4-3 フェノ=悪性




 紫髪にベレーを乗せたオーバーオールの少女は、ふわふわと宙を浮きながらにやにやと八重歯を見せる。

 その歪な笑みは、夢の世界へ初めて来たときからずっと変わらない。

 変わらず不気味で、変わらず鬱陶しく、変わらず癇に障る。


「いやはやまったく本当に驚いたよヨータロー♪ やるやるとは思ってたけどまさかボクの正体にまで気付いちゃうなんてさあ? カマかけがたまさか当たった感じはあるけど運も実力の内ってやつかな? 一応ボクとエミリーのことはハルシオンの上層部しか知らないトップシークレットだったんだけど――――」


「邪魔だ」 


 目の前でふわふわとしているフェノの顔面へ向け、容赦なく拳を向けた。そのよく動く口ごと消し飛ばしてやろうとして――――しかし当たらない。

 ひらりと身をかわして口笛を吹いたフェノは、両掌を前に突き出して焦るようなポーズをし。


「どうどうどうどう! いやだなあ、勘違いしないでよね? ボクは別にキミの邪魔をしようなんて思ってるわけじゃないんだよ。むしろ逆! 応援、補助、サポート、手助け、なんでもいいけどボクはキミのために動いてあげるつもりだよう? ほらほら、『第二監獄』でのこと、忘れたのかい?」


「……脱獄の件か」


 そう。理由は分からないが、囚人連中に情報を撒いて脱獄を扇動していたのはフェノだ。状況的に見てそれは間違いないだろう。


「そうだよそれそれ! ちゃんとした実績があるんだから信頼くらいしてくれてもいいんじゃない? 確かにボクはあそこで伸びてるエミリーの悪いところを集めて固めて人の形にしたようなサイテーな奴だよ? でもそれはそれ、これはこれ。ボクはキミのやりたいことを応援してるし補助もしてあげたい。これは事実なんだよ? そしてキミは、果たすべき目的のために清濁併せ呑む必要がある。違うかい?」


 語尾を上げてにたにたと笑うフェノにいちいち神経を逆なでられるも、その言葉には反論できなかった。
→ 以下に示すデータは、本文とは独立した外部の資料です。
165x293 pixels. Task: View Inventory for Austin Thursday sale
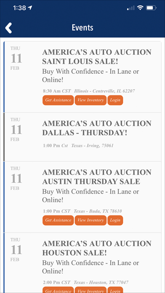pyautogui.click(x=90, y=220)
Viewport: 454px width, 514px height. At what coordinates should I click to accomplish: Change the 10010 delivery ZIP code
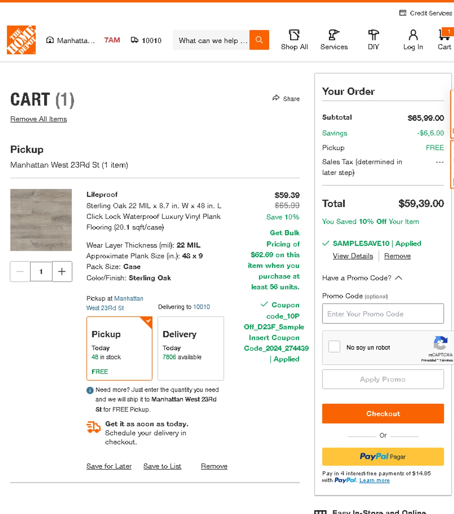click(x=146, y=40)
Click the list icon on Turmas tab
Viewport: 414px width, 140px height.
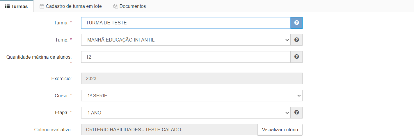(x=8, y=6)
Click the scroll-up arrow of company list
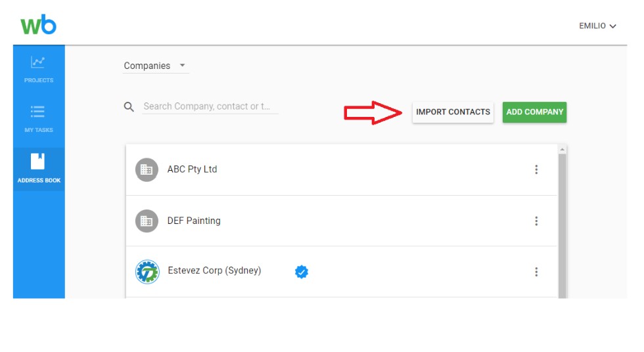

 カナメはこの領域の中にいる。そのことは恐らく間違いないだろう。

 ただ、具体的にどこにいるかまでは分からない。その上、いつまでこの領域に留まってのかもわからない。

 今この瞬間にも、カナメはどこかへ行ってしまうかもしれない。


 俺が抱くその焦燥を理解した上で、フェノは言っているのだ。お前に選択肢なんて残されていないのだ、と。

 舌を打つ。同時にフェノが心底愉しそうにけらけらと笑って。


 ――――それにしても。

 ……脱獄の手引きにせよ、このタイミングでの接触にせよ、確かにフェノは俺の手助けをする気のようなのだが。
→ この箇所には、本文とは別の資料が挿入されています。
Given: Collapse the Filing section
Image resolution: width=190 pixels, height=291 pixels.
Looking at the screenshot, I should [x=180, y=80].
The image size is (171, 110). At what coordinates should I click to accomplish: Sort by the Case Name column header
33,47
 チュートリアルや『第二監獄』での会話から察するに、この幽霊はハルシオン行政府側の人間――あるいは存在と呼ぶべきか――であるはずだ。


 はっきり言って、俺が目的を果たせばハルシオンとっては大打撃だろう。だというのになぜフェノは俺に力を貸そうとするのか。
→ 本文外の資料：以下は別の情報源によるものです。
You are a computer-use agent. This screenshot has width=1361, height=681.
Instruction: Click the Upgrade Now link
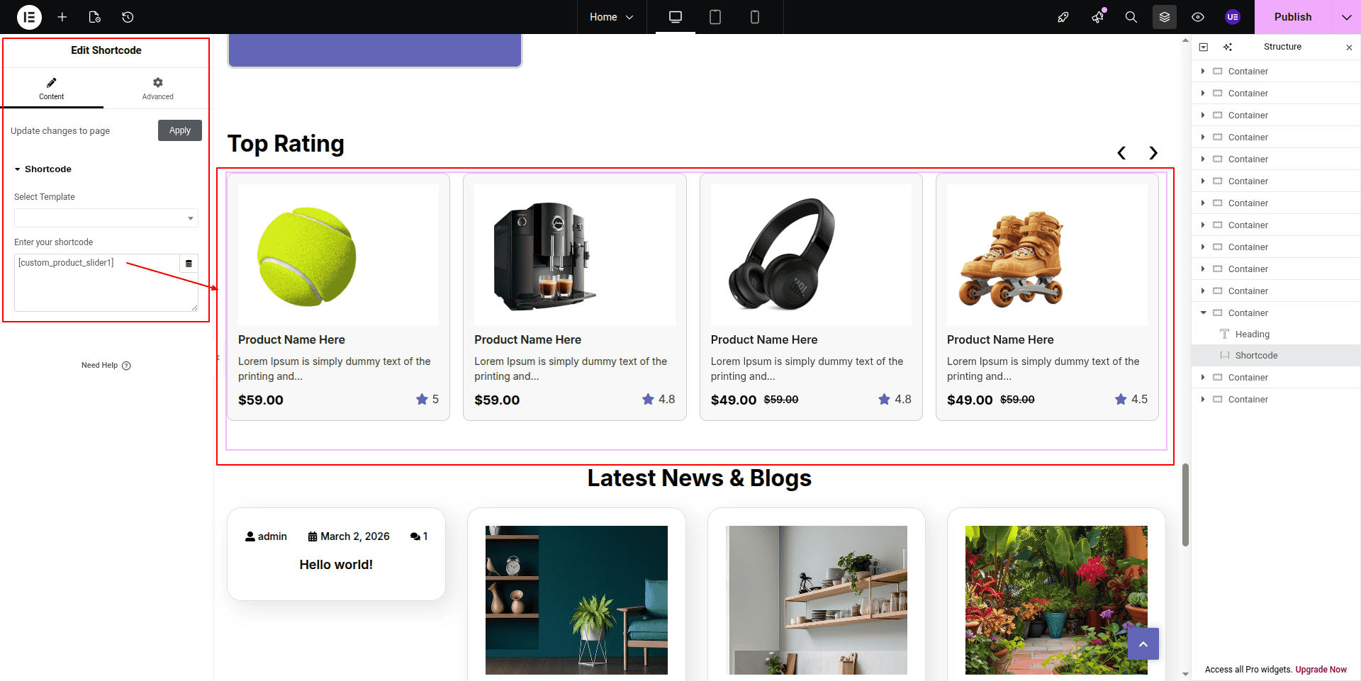[1321, 669]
「お前は……いったい誰の味方なんだ」と怪訝に問えば、返ってきたのはまたしても嗤い声。どことなく小馬鹿にしたような口調で、紫髪の幽霊はさえずる。


「味方? ボクが誰かの味方なんてするわけないじゃないか。ボクはね、言ってみたら悪感情の塊なわけ。そういうイドルムとして生まれてきてるんだから、性根が腐ってて当然なのさ。つまりは『ナチュラルボーン嫌な奴』ってこと。そんなやつが、ホントの意味で誰かの味方なんてすると思う? 利用はしても献身はしない。全ては私欲に基づく打算の上にあるってこと。ボクはボクのためにしか動かないんだよ。

 だからこそ敢えて言っておこうか。――――ヨータロー、


 口角を吊り上げ歪に笑み、最上級に胡散臭い表情を浮かべるフェノ。

 その自覚の仕方、振舞い方に怖気と狂気を感じた俺は、嫌悪に眉をひそめて。


「……どこまで腐ってんだ、お前」


「そう望まれたんだ、そうなって当然だろう? 全ては夢の世界の仕組みがゆえさ。悲しいかなボクたちには、そういった人々の私利私欲に鎖でつながれて哀れに生きるしか道が残されていないってことだよ。悲しいねえ、辛いねえ、無情だねえ? キミもそう思うだろう、ご同類?」


「……同、類?」


 思わず語尾を上げ、眉間にしわを寄せる。同類、とはどういう意味なのか。

 少なくとも俺は、フェノにシンパシーを感じたことなど全くないが……と、内心首をかしげていると、当の紫髪の幽霊はぽかんとした表情を浮かべて。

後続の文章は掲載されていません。